Like I said in the previous notebook (0.) I will be working with a reduced subset of the dataset as I don't have the time. That is the reason why you need not download GB and GB of data, so I have prepared a smaller version of the preprocessed data with 100-9-9 train-val-test split (https://drive.google.com/file/d/1vqbsFsrwykWwydWjpjiKAY6G87TFV4Lx/view?usp=drive_link). The code for that will be available in the notebook if one has the original preprocessed dataset and the preprocessed data which I computed.

In [37]:
# URL of the Google Drive file
url = "https://drive.google.com/uc?id=1vqbsFsrwykWwydWjpjiKAY6G87TFV4Lx"

# Path where you want to save the downloaded file
output_zip = os.path.join(root_output_path, "downloaded_file.zip")

# Target extraction path
extract_path = os.path.join(root_output_path, "ModelResource_MeshAndBonesToRig_preproccessed_reduced_subset")

In [38]:
# Create if it doesn't exist
if not os.path.exists(root_output_path):
    os.makedirs(root_output_path)

# Download the file
gdown.download(url, output_zip, quiet=False)

# Unzip only the specified files and folders
with zipfile.ZipFile(output_zip, 'r') as zip_ref:
   zip_ref.extractall(extract_path)

# Delete the zip file
os.remove(output_zip)

print("Download, extraction, and cleanup completed.")

Downloading...
From (original): https://drive.google.com/uc?id=1vqbsFsrwykWwydWjpjiKAY6G87TFV4Lx
From (redirected): https://drive.google.com/uc?id=1vqbsFsrwykWwydWjpjiKAY6G87TFV4Lx&confirm=t&uuid=ad4d0336-56b7-4cc5-a7c8-a2c3c605a7e7
To: D:\mesh-and-bones-to-rig\data\model_data\downloaded_file.zip
100%|██████████| 1.87G/1.87G [00:30<00:00, 61.3MB/s]


Download, extraction, and cleanup completed.


### If you want to download the original preprocessed data

This step might take a while.
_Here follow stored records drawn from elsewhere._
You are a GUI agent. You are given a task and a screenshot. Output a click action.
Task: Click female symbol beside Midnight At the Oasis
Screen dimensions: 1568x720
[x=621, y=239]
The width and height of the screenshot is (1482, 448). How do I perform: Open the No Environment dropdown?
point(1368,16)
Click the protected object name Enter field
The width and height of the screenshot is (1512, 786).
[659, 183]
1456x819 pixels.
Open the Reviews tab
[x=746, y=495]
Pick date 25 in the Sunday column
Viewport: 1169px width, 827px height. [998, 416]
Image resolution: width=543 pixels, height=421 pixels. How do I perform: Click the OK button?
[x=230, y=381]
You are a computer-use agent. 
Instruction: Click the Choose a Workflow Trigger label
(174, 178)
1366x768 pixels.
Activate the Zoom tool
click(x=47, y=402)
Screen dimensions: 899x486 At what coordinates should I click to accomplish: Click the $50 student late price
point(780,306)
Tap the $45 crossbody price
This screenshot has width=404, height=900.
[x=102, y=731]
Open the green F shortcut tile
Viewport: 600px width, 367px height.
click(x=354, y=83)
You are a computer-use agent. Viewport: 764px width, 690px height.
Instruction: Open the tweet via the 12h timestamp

We are downloading the original preprocessed data from Google Drive https://drive.google.com/uc?id=1-B6hJ4423rw1LrTForHp7oaG5qRAbJx3.

In [4]:
# URL of the Google Drive file
url = "https://drive.google.com/uc?id=1-B6hJ4423rw1LrTForHp7oaG5qRAbJx3"

# Path where you want to save the downloaded file
output_zip = os.path.join(root_output_path, "downloaded_file.zip")

# Target extraction path
extract_path = os.path.join(root_output_path, "ModelResource_RigNetv1_preproccessed")

In [7]:
# Create if it doesn't exist
if not os.path.exists(root_output_path):
    os.makedirs(root_output_path)

# List of files to extract
# We will only need remeshed meshes and rig data for them
files_to_extract = [
    "obj_remesh/*",
    "rig_info_remesh/*",
    "test_final.txt",
    "train_final.txt",
    "val_final.txt"
]

# Download the file
gdown.download(url, output_zip, quiet=False)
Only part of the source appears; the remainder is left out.